David Friedman looks at a couple of items -- one showing that conservatives are more authoritarian, and another showing people who watch Fox News are dumber.

More Loaded Dice: "Several years ago I had an exchange on this blog with Professor Robert Altemeyer over his claim that authoritarianism was more common on the political right than on the political left. I argued that the survey on which his claim was based was, probably not intentionally, loaded. Questions about respect for authority consistently referred to authorities more popular on the right than the left, questions about people bravely defying authority referred to forms of defiance more popular on the left than on the right, hence people on the left would appear, by their score on his questions, less authoritarian than they were, people on the right more. I recently encountered the same problem in a different context, this time an article describing a study that purported to show that people on the right are more often misinformed about public issues than people on the left.

The obvious way to rig the results of such a poll is to select questions where the answer you consider mistaken is more popular with one side than the other.
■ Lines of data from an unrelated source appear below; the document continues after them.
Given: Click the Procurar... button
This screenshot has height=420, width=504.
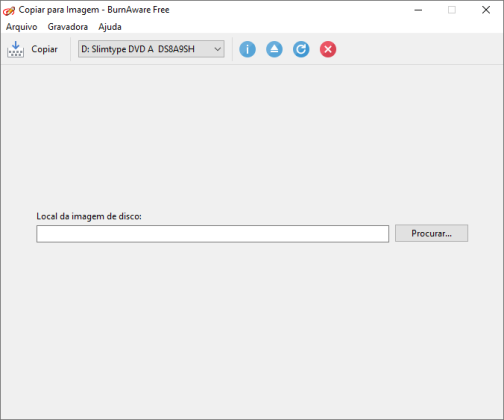Looking at the screenshot, I should point(431,233).
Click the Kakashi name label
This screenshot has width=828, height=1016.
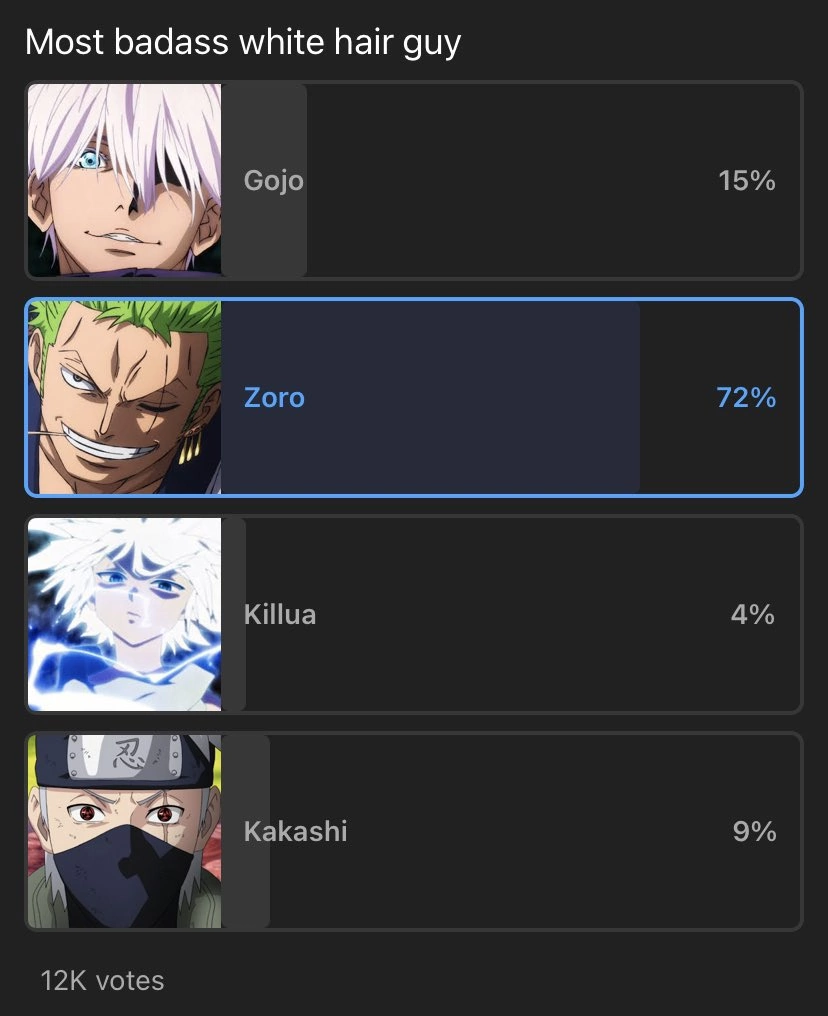295,831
Most people who believe Obama was not born in the U.S. are on the right. Most people who believe the Chamber of Commerce used foreign money to influence the most recent election are on the left. By my count, for at least seven of the eleven questions the answer that the study's authors considered misinformed was a view more popular with the right than the left. One—the Chamber of Commerce question—went the other way.

A second problem with the study was that, for at least three of its eleven questions (whether stimulus had saved several million jobs, whether the economy was recovering, whether Obamacare increased the deficit), the right answer was unclear. In none of the three did the study's authors provide adequate support for their view—which, in each case, coincided with the claims of the Administration.

And The American Spectator has a blog post on some of the flaws with this survey.

Professor Krosnick's polling results are so woeful that both Pew Research Center Survey and Gallup polling recently took the time to harshly reprimand him for his shoddy work.

And these comments at The American Thinker:

...The purpose of my polls was to quantify the impact of the media's remarkable pro-Obama and anti-Palin bias on the electorate for my documentary, Media Malpractice. What we found back then was that McCain voters and those "exposed" to Fox News and talk radio were far more likely to answer our simple multiple-choice questions correctly than Obama voters and those "exposed" to any other media outlet. The most dramatic example was that those voters "exposed" to "conservative" media were far more informed when it came to simply knowing that it was the Democratic Party which controlled congress at the time. This turned out to be rather determinative when it came to voters' presidential choice.

Conversely, we discovered that it was only when it came to knowing all the negative stories about Sarah Palin (an incredible 98% of those "exposed" to MSNBC knew that Palin was the candidate with the pregnant teenage daughter) that those consumers of the more liberal outlets excelled. Otherwise, fans of liberal media were far more likely to get our easy questions wrong.

....

I will be waiting with bated breath to see if Silver and his buddies on the left react in anywhere near the same way to this most recent poll from the University of Maryland. However, I will be sure not to hold that breath too long, because though the Maryland poll has far more holes in it than anything I or any other "conservative" could ever dream of getting away with, I am quite certain that it will not receive anywhere near the same kind of scrutiny and criticism from the elites in the "mainstream."